Repeat exactly the lines below that lie between the line with "Screen dimensions: 449x279" and the line with "Given: Click the Описание label", counting both of those lines as part of the answer.

--- DATA RECORDS ---

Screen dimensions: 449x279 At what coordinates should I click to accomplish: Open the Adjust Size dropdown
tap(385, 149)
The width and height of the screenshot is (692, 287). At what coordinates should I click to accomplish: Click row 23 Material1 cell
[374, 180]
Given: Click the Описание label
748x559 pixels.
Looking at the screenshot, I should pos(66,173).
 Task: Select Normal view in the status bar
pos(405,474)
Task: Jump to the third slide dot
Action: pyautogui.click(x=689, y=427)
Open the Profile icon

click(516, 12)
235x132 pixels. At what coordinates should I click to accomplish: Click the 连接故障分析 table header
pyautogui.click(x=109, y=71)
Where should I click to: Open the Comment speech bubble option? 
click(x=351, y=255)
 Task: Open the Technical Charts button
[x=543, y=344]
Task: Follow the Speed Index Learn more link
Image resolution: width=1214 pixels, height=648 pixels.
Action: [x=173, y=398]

---
--- DATA RECORDS ---

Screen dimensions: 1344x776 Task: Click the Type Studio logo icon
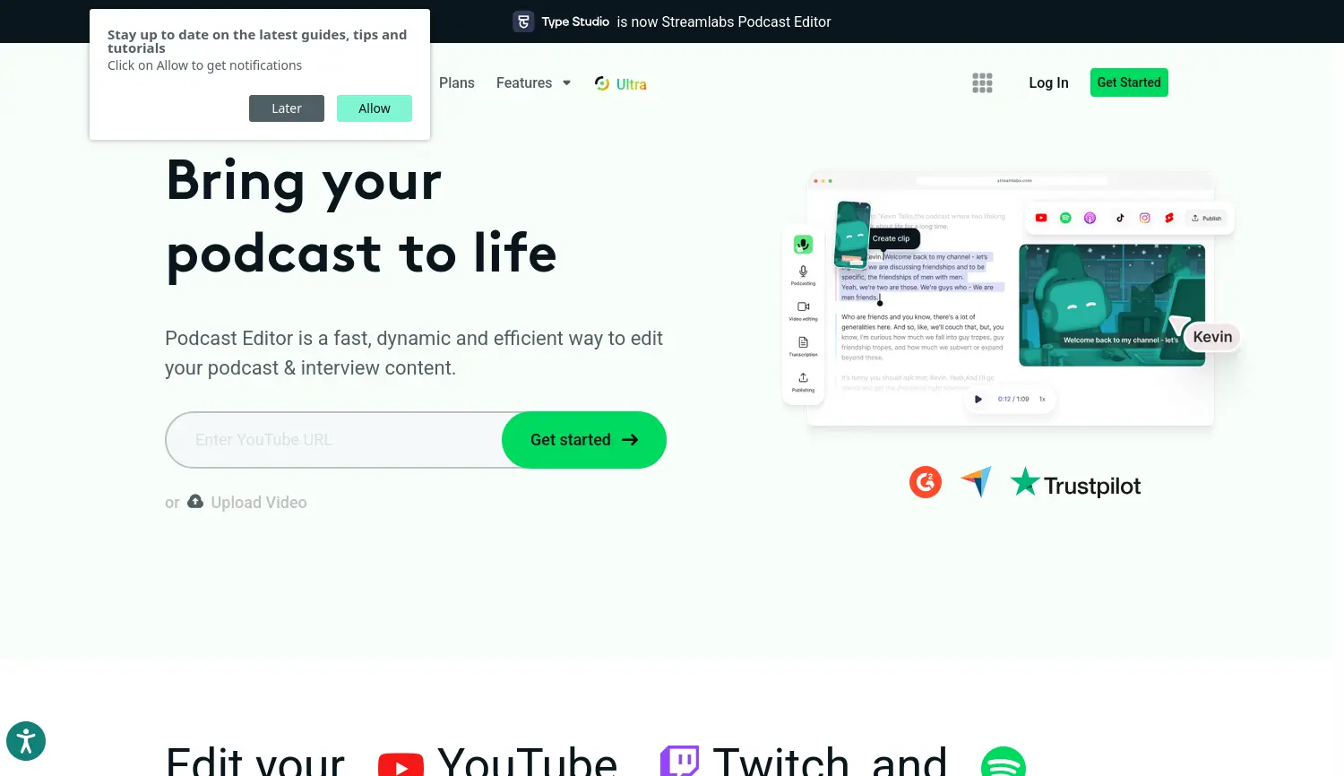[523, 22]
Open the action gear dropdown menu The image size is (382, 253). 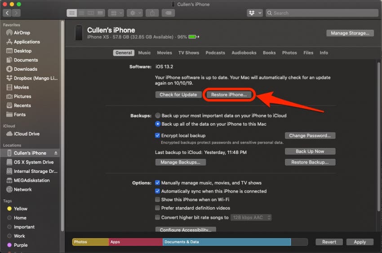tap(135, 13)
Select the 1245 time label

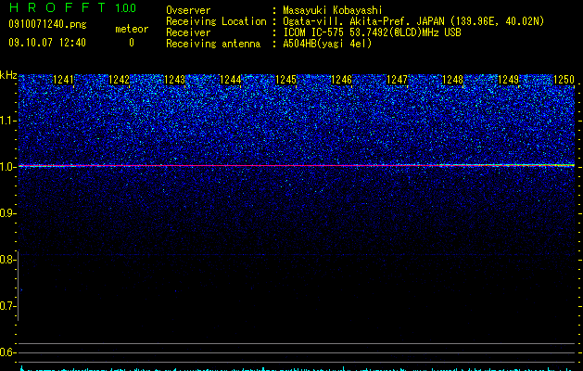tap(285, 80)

---

▶ **REPLY TO THE TASK**:
Screen dimensions: 449x279 At what coordinates should I click to accomplish: Open the Adjust Size dropdown
tap(385, 149)
The width and height of the screenshot is (692, 287). At what coordinates should I click to accomplish: Click row 23 Material1 cell
[374, 180]
Given: Click the Описание label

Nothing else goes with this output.